Les thèmes, formats et modes de narration possibles sont extrêmement vastes (ici pour Audi Canada et Freeride World Tour). © Aurélie Gonin

Le film d’entreprise a longtemps été snobé pour son conservatisme, jugé particulièrement ennuyeux dans le fond et surtout dans la forme. On avait alors en tête ces vidéos montées autour de l’interview du dirigeant, enregistrée dans un bureau et vaguement illustrée par quelques plans peu convaincus le montrant en train de déambuler dans les locaux ou de discuter avec ses collègues sur fond de musique insipide. Le rendu pouvait alors être informatif mais rarement très captivant. Certes, cela a bel et bien existé et connaît probablement encore quelques adeptes.

Pour autant, réduire la vidéo institutionnelle à ce seul modèle serait nier le foisonnement d’idées qui existe dans ce domaine, sans doute moins contraint par les normes liées aux supports de diffusion que d’autres genres, et dans lequel il est ainsi possible de laisser libre cours à sa créativité.

 

Philippe Perez, président de l’association La Cie des Reals, aime englober ce genre dans un ensemble plus large sous l’appellation « film de commande », car pour lui sa caractéristique principale est de répondre à une aspiration exprimée par un commanditaire et non une idée créée par un auteur.

Les motivations peuvent être très diverses, il peut s’agir de la présentation d’un produit, d’un savoir-faire, de la promotion d’un service ou même d’un événement, de la défense d’une cause, de l’affirmation de valeurs…

Il n’existe pratiquement plus de communication sans vidéo, donc tous les messages doivent passer par de l’image animée. Les structures en demande de ce type de vidéo sont extrêmement variées, allant des entreprises de toutes sortes aux associations, institutions, groupements… De l’industrie à la culture, du social à l’éducatif ou à l’environnement, le panel des thématiques abordées est ainsi extrêmement vaste.

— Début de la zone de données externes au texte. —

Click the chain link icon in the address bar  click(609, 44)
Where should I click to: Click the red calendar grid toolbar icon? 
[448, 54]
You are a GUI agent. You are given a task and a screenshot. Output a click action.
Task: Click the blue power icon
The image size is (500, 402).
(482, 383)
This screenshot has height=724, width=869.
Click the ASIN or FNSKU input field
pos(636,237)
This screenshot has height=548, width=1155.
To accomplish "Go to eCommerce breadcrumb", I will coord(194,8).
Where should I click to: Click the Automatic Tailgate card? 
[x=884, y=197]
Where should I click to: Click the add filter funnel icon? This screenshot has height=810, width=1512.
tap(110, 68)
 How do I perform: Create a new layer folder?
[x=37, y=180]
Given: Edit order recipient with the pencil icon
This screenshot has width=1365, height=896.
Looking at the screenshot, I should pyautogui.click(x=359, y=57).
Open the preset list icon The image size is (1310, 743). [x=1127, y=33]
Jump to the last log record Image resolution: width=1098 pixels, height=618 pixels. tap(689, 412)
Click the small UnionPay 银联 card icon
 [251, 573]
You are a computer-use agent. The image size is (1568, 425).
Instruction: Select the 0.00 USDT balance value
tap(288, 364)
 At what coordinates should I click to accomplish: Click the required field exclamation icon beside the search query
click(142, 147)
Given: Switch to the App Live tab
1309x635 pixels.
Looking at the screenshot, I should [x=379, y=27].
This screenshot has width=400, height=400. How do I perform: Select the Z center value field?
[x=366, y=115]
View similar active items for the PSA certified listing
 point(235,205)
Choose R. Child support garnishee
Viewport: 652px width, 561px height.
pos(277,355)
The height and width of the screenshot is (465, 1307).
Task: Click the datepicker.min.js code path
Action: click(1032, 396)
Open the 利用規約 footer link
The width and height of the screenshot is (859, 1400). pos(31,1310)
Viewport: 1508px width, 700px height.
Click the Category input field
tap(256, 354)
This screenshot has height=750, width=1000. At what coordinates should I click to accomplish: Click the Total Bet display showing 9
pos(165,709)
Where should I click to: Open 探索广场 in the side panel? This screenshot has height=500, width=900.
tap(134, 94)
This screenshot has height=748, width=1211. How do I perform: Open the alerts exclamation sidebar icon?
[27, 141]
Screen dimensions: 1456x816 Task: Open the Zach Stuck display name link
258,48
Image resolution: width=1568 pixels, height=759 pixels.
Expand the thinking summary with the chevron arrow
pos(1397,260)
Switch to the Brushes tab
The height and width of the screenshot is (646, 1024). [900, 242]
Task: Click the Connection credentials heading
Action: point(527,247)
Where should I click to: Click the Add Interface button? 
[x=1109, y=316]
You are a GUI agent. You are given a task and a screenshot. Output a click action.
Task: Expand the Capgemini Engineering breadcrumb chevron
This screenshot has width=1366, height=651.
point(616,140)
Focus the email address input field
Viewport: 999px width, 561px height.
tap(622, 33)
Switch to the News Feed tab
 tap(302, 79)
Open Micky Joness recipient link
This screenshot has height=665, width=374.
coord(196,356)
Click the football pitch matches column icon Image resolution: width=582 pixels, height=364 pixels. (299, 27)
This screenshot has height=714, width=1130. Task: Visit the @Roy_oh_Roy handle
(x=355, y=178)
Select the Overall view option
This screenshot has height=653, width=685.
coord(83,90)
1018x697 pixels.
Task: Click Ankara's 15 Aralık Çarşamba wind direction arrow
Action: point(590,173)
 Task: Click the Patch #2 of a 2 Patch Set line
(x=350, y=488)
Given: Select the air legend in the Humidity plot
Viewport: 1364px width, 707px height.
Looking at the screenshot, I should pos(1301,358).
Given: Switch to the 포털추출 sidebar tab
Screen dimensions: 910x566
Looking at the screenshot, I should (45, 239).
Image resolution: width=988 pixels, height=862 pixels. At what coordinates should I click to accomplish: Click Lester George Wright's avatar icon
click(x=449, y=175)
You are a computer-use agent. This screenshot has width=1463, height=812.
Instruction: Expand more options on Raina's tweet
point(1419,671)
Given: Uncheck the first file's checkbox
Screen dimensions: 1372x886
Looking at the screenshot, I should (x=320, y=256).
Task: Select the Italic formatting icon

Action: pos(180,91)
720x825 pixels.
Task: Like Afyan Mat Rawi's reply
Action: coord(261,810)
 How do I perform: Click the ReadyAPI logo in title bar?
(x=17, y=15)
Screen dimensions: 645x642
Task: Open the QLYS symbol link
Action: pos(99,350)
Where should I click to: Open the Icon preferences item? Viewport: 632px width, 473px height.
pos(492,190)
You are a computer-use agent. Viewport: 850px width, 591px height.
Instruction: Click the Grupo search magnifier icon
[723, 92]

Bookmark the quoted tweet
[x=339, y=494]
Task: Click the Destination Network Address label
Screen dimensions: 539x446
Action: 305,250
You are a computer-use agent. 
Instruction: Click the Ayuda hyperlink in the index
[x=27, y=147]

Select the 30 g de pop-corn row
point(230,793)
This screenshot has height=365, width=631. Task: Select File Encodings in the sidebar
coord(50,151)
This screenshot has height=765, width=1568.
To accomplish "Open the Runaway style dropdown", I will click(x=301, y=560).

À la différence des autres films, on s’adresse ici à différents publics : communication interne, B2B (Business to Business), B2C (Business to Consommateur) et on emploie pour cela divers moyens de diffusion : intranet, Internet, réseaux sociaux, salons, conférences, événements… L’éventail des types de vidéos possibles est ainsi presque infini, du fait des sujets abordés bien sûr, mais aussi de par leur forme allant de l’interview isolée à la fiction, en passant par le documentaire, le reportage ou le film d’animation.

Philippe Perez rappelle avec malice que les premières images animées, celles prises par les frères Lumière à la sortie de leur usine en 1895, se classent déjà dans le film d’entreprise. Le genre est donc loin d’être nouveau et a de tous temps été le témoin privilégié d’une époque, en montrant les lieux dans lesquels travaillent les gens, le type d’activité qu’ils y pratiquent, la manière dont on communique, etc. Il fait ainsi clairement partie de notre patrimoine.

 

Le film institutionnel, ou corporate, a bien entendu subi de profondes transformations au fil des années, mais celles-ci ont été particulièrement marquées au cours de la dernière décennie, et ce pour différentes raisons :

• La révolution technologique. L’amélioration fulgurante du numérique par un matériel de prise de vue et de postproduction plus léger, mobile et surtout bien moins cher, tout en étant très qualitatif. Cette (r)évolution a considérablement amélioré l’aspect esthétique des vidéos.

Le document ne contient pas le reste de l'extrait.